Can you rewrite each of the records below as a JSON list of strings, one string per line, with blank lines dropped?
_ _ _ _
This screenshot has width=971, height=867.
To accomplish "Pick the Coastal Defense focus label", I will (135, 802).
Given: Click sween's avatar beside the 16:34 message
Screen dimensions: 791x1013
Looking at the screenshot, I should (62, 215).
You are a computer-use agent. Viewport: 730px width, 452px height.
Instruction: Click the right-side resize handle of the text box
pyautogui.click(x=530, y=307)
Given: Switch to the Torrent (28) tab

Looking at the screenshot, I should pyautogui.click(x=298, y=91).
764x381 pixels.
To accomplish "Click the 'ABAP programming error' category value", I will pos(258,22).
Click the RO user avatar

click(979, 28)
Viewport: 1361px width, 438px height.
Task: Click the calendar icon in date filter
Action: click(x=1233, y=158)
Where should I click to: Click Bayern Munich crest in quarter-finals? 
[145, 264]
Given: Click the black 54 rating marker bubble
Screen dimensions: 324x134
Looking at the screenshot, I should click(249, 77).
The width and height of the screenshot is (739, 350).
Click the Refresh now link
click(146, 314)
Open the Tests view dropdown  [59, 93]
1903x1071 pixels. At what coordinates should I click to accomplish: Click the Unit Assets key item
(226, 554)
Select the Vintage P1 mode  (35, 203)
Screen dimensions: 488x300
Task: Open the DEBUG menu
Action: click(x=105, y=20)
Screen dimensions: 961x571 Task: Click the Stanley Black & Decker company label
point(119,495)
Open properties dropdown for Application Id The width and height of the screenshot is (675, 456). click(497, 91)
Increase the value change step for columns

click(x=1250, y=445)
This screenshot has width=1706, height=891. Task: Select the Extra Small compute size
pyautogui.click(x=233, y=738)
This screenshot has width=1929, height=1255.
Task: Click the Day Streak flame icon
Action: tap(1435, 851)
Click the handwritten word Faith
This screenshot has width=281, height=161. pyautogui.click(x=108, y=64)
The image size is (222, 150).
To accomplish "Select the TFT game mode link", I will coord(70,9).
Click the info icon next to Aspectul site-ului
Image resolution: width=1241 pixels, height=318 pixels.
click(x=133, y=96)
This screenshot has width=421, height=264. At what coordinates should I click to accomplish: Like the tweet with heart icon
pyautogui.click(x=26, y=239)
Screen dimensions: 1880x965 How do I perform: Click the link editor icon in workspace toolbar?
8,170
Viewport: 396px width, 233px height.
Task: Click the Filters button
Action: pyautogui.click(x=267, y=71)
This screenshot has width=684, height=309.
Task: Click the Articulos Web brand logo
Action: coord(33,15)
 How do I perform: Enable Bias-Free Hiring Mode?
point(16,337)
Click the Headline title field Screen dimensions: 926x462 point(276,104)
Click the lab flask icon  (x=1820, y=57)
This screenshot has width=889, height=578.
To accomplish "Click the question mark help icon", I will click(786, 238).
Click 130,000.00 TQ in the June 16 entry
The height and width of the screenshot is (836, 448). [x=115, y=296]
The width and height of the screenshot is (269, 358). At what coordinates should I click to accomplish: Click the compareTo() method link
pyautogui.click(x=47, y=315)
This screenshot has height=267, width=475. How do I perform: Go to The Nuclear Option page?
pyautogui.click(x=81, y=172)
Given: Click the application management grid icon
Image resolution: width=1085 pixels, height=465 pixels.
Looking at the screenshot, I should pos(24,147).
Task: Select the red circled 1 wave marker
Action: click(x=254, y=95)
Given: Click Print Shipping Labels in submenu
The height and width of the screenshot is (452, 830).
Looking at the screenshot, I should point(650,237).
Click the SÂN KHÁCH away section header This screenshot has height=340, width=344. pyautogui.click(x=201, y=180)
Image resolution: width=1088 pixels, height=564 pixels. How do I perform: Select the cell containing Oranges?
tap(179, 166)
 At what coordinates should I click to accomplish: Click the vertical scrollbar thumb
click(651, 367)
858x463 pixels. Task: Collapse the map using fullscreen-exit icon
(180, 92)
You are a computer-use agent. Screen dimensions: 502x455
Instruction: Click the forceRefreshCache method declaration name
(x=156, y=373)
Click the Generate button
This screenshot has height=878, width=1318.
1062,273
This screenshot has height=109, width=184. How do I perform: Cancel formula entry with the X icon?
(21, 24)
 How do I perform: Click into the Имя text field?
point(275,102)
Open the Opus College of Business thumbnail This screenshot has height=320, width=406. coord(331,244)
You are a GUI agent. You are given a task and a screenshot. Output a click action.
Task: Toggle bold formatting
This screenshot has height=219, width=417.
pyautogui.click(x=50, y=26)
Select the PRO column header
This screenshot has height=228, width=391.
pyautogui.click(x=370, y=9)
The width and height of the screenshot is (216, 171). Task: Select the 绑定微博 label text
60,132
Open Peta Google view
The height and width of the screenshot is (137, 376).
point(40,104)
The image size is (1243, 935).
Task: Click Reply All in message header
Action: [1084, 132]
_ _ _ _
__FINISHED ANSWER__.
[
  "This screenshot has width=971, height=867.",
  "To accomplish \"Pick the Coastal Defense focus label\", I will (135, 802).",
  "Given: Click sween's avatar beside the 16:34 message",
  "Screen dimensions: 791x1013",
  "Looking at the screenshot, I should (62, 215).",
  "You are a computer-use agent. Viewport: 730px width, 452px height.",
  "Instruction: Click the right-side resize handle of the text box",
  "pyautogui.click(x=530, y=307)",
  "Given: Switch to the Torrent (28) tab",
  "Looking at the screenshot, I should pyautogui.click(x=298, y=91).",
  "764x381 pixels.",
  "To accomplish \"Click the 'ABAP programming error' category value\", I will pos(258,22).",
  "Click the RO user avatar",
  "click(979, 28)",
  "Viewport: 1361px width, 438px height.",
  "Task: Click the calendar icon in date filter",
  "Action: click(x=1233, y=158)",
  "Where should I click to: Click Bayern Munich crest in quarter-finals? ",
  "[145, 264]",
  "Given: Click the black 54 rating marker bubble",
  "Screen dimensions: 324x134",
  "Looking at the screenshot, I should click(249, 77).",
  "The width and height of the screenshot is (739, 350).",
  "Click the Refresh now link",
  "click(146, 314)",
  "Open the Tests view dropdown  [59, 93]",
  "1903x1071 pixels. At what coordinates should I click to accomplish: Click the Unit Assets key item",
  "(226, 554)",
  "Select the Vintage P1 mode  (35, 203)",
  "Screen dimensions: 488x300",
  "Task: Open the DEBUG menu",
  "Action: click(x=105, y=20)",
  "Screen dimensions: 961x571 Task: Click the Stanley Black & Decker company label",
  "point(119,495)",
  "Open properties dropdown for Application Id The width and height of the screenshot is (675, 456). click(497, 91)",
  "Increase the value change step for columns",
  "click(x=1250, y=445)",
  "This screenshot has width=1706, height=891. Task: Select the Extra Small compute size",
  "pyautogui.click(x=233, y=738)",
  "This screenshot has width=1929, height=1255.",
  "Task: Click the Day Streak flame icon",
  "Action: tap(1435, 851)",
  "Click the handwritten word Faith",
  "This screenshot has width=281, height=161. pyautogui.click(x=108, y=64)",
  "The image size is (222, 150).",
  "To accomplish \"Select the TFT game mode link\", I will coord(70,9).",
  "Click the info icon next to Aspectul site-ului",
  "Image resolution: width=1241 pixels, height=318 pixels.",
  "click(x=133, y=96)",
  "This screenshot has width=421, height=264. At what coordinates should I click to accomplish: Like the tweet with heart icon",
  "pyautogui.click(x=26, y=239)",
  "Screen dimensions: 1880x965 How do I perform: Click the link editor icon in workspace toolbar?",
  "8,170",
  "Viewport: 396px width, 233px height.",
  "Task: Click the Filters button",
  "Action: pyautogui.click(x=267, y=71)",
  "This screenshot has width=684, height=309.",
  "Task: Click the Articulos Web brand logo",
  "Action: coord(33,15)",
  " How do I perform: Enable Bias-Free Hiring Mode?",
  "point(16,337)",
  "Click the Headline title field Screen dimensions: 926x462 point(276,104)",
  "Click the lab flask icon  (x=1820, y=57)",
  "This screenshot has width=889, height=578.",
  "To accomplish \"Click the question mark help icon\", I will click(786, 238).",
  "Click 130,000.00 TQ in the June 16 entry",
  "The height and width of the screenshot is (836, 448). [x=115, y=296]",
  "The width and height of the screenshot is (269, 358). At what coordinates should I click to accomplish: Click the compareTo() method link",
  "pyautogui.click(x=47, y=315)",
  "This screenshot has height=267, width=475. How do I perform: Go to The Nuclear Option page?",
  "pyautogui.click(x=81, y=172)",
  "Given: Click the application management grid icon",
  "Image resolution: width=1085 pixels, height=465 pixels.",
  "Looking at the screenshot, I should pos(24,147).",
  "Task: Select the red circled 1 wave marker",
  "Action: click(x=254, y=95)",
  "Given: Click Print Shipping Labels in submenu",
  "The height and width of the screenshot is (452, 830).",
  "Looking at the screenshot, I should point(650,237).",
  "Click the SÂN KHÁCH away section header This screenshot has height=340, width=344. pyautogui.click(x=201, y=180)",
  "Image resolution: width=1088 pixels, height=564 pixels. How do I perform: Select the cell containing Oranges?",
  "tap(179, 166)",
  " At what coordinates should I click to accomplish: Click the vertical scrollbar thumb",
  "click(651, 367)",
  "858x463 pixels. Task: Collapse the map using fullscreen-exit icon",
  "(180, 92)",
  "You are a computer-use agent. Screen dimensions: 502x455",
  "Instruction: Click the forceRefreshCache method declaration name",
  "(x=156, y=373)",
  "Click the Generate button",
  "This screenshot has height=878, width=1318.",
  "1062,273",
  "This screenshot has height=109, width=184. How do I perform: Cancel formula entry with the X icon?",
  "(21, 24)",
  " How do I perform: Click into the Имя text field?",
  "point(275,102)",
  "Open the Opus College of Business thumbnail This screenshot has height=320, width=406. coord(331,244)",
  "You are a GUI agent. You are given a task and a screenshot. Output a click action.",
  "Task: Toggle bold formatting",
  "This screenshot has height=219, width=417.",
  "pyautogui.click(x=50, y=26)",
  "Select the PRO column header",
  "This screenshot has height=228, width=391.",
  "pyautogui.click(x=370, y=9)",
  "The width and height of the screenshot is (216, 171). Task: Select the 绑定微博 label text",
  "60,132",
  "Open Peta Google view",
  "The height and width of the screenshot is (137, 376).",
  "point(40,104)",
  "The image size is (1243, 935).",
  "Task: Click Reply All in message header",
  "Action: [1084, 132]"
]